New ‘Site Wind Right’ energy map released in Illinois


Helps locate wind energy projects in areas with less conflict with wildlife

LASALLE COUNTY, Ill. — This week, The Nature Conservancy publicly released a first-of-its-kind analysis identifying the most promising places in the Central U.S. to develop wind energy that avoid conflicts with people and wildlife. The associated mapping tool, called Site Wind Right, is available online for power purchasers, utilities, companies, agencies, and municipalities in Illinois to help build new wind projects faster, with lower costs.  

 In Illinois, Site Wind Right mapping revealed 2,021,177 acres available for wind development, away from important habitat for wildlife such as the critical spaces for birds and bats near Starved Rock State Park. If those low-conflict acres were built out for wind development, it could generate 60.64 GW, equivalent to powering a city the size of Springfield.

 The Central U.S. is known as the “wind-belt,” where nearly 80 percent of the country’s current and planned wind energy capacity exists. Conservancy scientists evaluated more than one hundred sources of data on wind, land use, and wildlife across these 17 states to detect places where conflicts between wind energy and wildlife are likely to be minimal. The results were both enlightening and encouraging. 

 “We are thrilled to discover we could generate more than 1,000 GW of wind power in the Central U.S., solely from new projects sited away from important wildlife areas,” said Michelle Carr, Director of The Nature Conservancy in Illinois. “That’s a lot of potential energy – comparable to total U.S. electric generation from all sources today. While advancements in transmission and storage will be needed to fully realize this wind energy potential, it proves we can have both clean power and the lands and wildlife we love. It’s a win-win.”
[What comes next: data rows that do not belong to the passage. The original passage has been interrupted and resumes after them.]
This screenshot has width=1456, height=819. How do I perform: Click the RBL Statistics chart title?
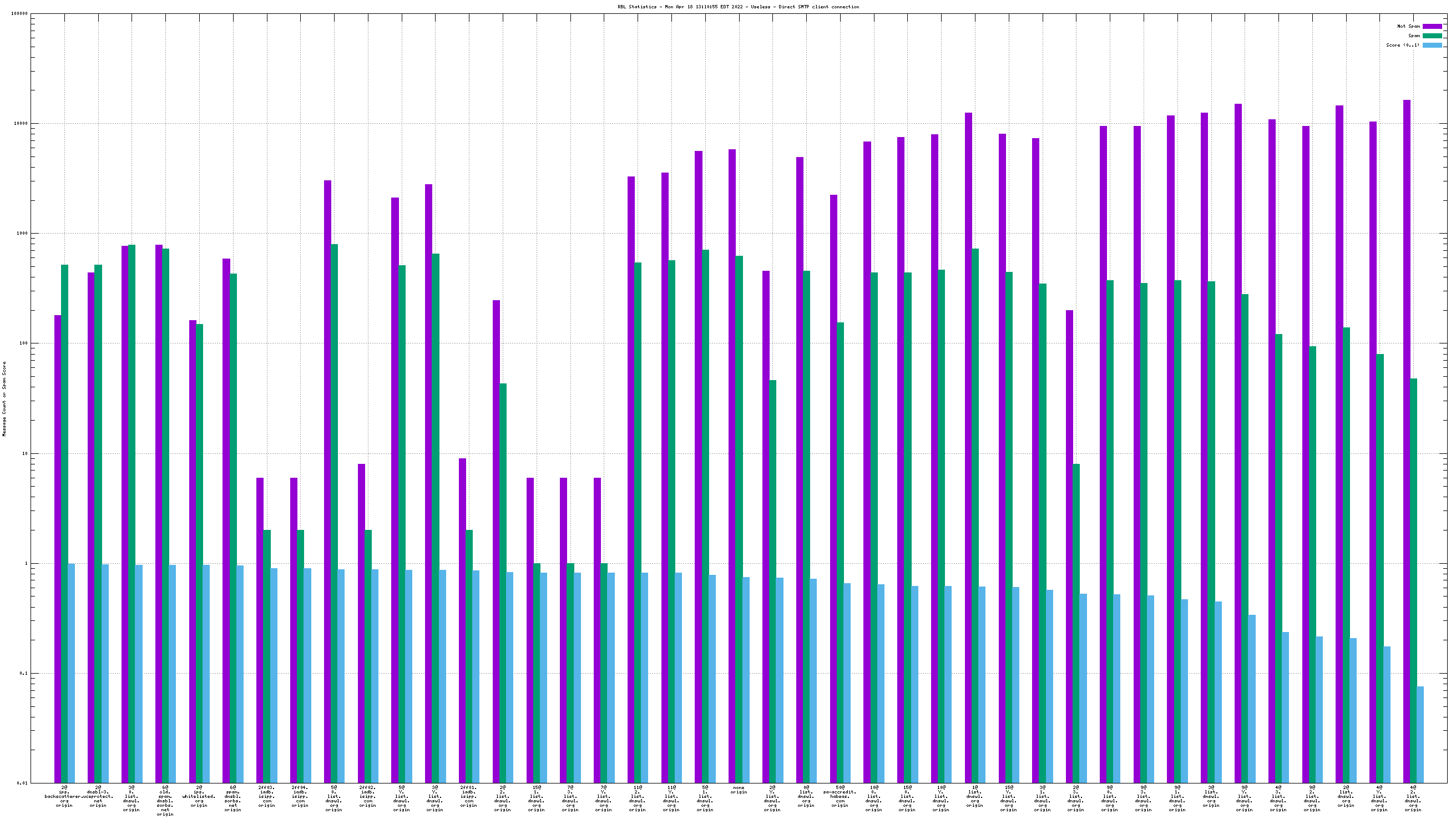tap(737, 7)
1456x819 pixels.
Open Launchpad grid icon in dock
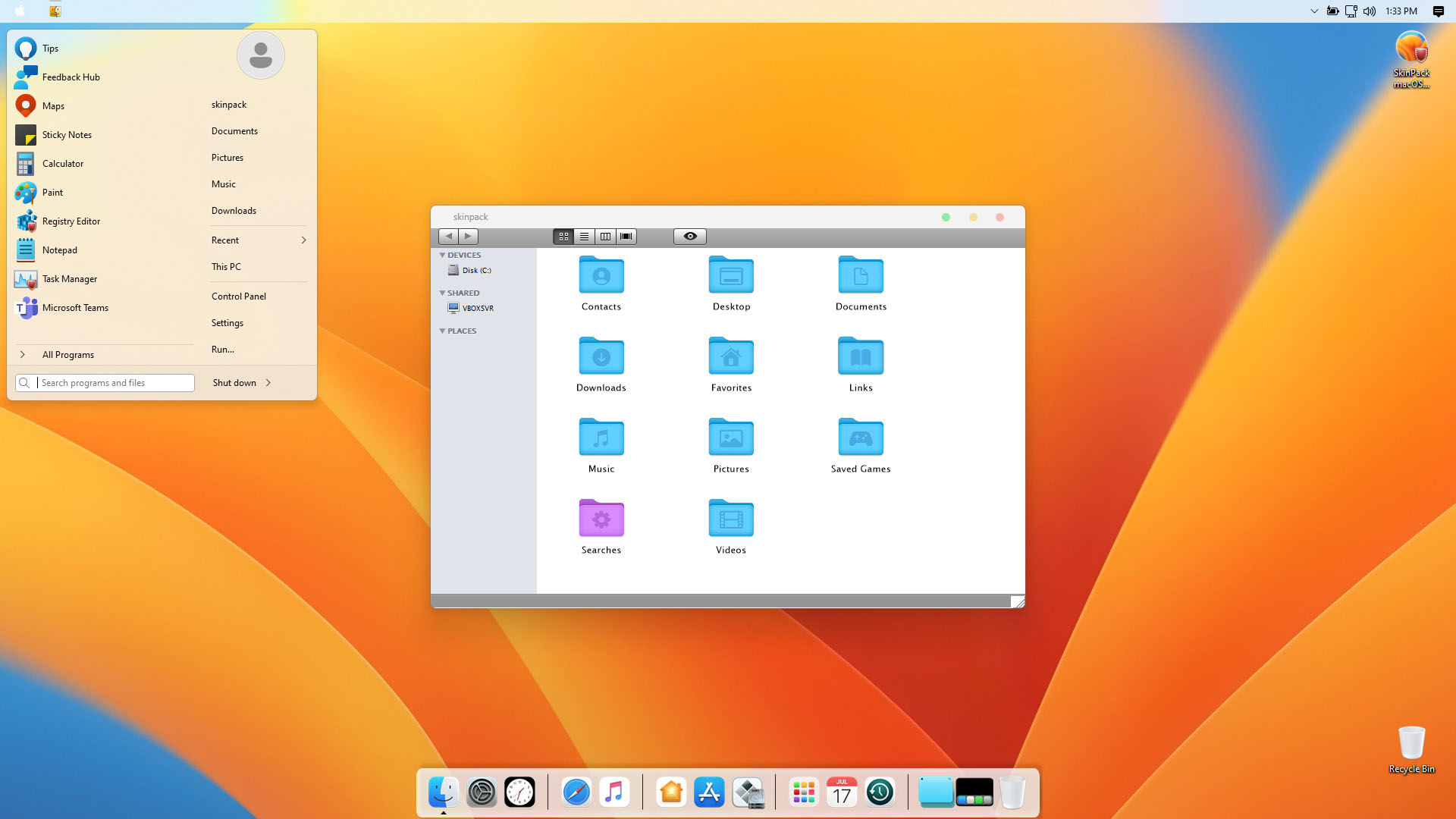(804, 792)
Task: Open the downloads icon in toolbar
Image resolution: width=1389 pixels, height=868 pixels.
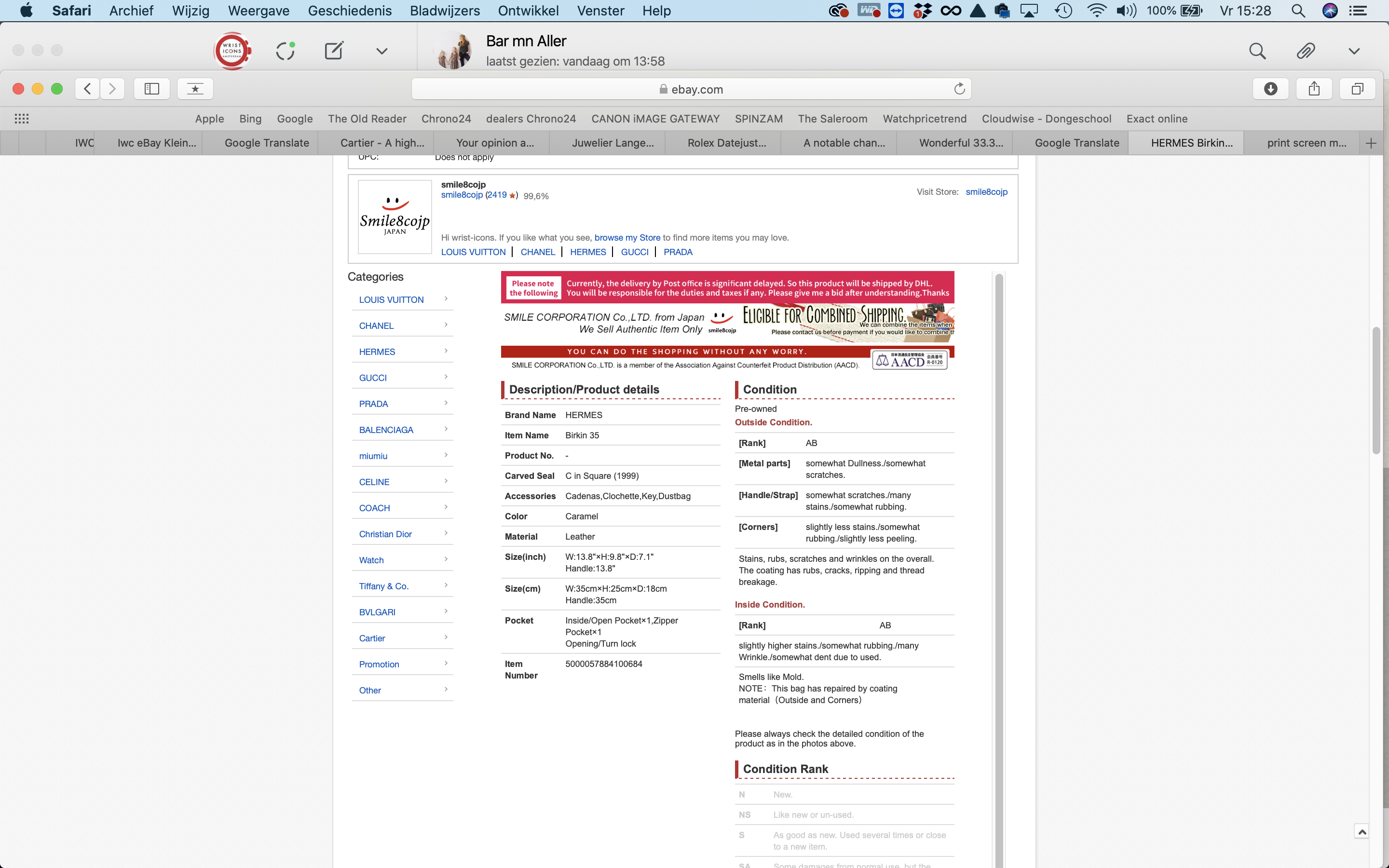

 Wind projects sited in the wrong place can threaten some of our most treasured landscapes and wildlife. The Nature Conservancy estimates that renewable energy development could affect 76 million acres of land in the United States— an area about the size of Arizona. The good news is this study shows we can do it in a way that is good for nature, climate, and communities.

 The potential of Site Wind Right to “de-risk” wind development has spurred the early endorsement of Evergy, a large Midwest energy provider in Kansas and Missouri. 

 “Site Wind Right is an invaluable resource that helps us avoid unnecessary impacts to the wildlife and iconic landscapes of the Great Plains, while also allowing us to provide clean, low-carbon energy for our customers,” said Terry Bassham, CEO for Evergy.

 The study brought accolades from another early reviewer, the national Association of Fish and Wildlife Agencies, who awarded Site Wind Right their “Natural Resources” award. 

 Site Wind Right has also won support from the Audubon Society and the Natural Resources Defense Council. 

 “We need more tools like this to speed-up our move away from burning fossil fuels. Well sited wind energy allows us to meet our climate goals, advances conservation, and ensures that we avoid irreversible environmental impacts,” said Katie Umekubo, a senior attorney at NRDC (Natural Resources Defense Council).

 The Nature Conservancy is currently looking to broaden the analysis of Site Wind Right to include other forms of renewable energy, and other parts of the country. 

 “The Nature Conservancy supports the rapid acceleration of renewable energy development in the United States to help reduce climate pollution,” said Carr. “We are looking forward to providing Site Wind Right to the people making important decisions about Illinois’ clean energy future.”

About The Nature

Conservancy

The Nature Conservancy is a global environmental nonprofit working to create a world where nature and people thrive. Founded in 1951, and thanks to more than a million members and the dedicated efforts of our diverse staff including more than 400 scientists, The Nature Conservancy is one of the most effective and wide reaching environmental organizations in the world.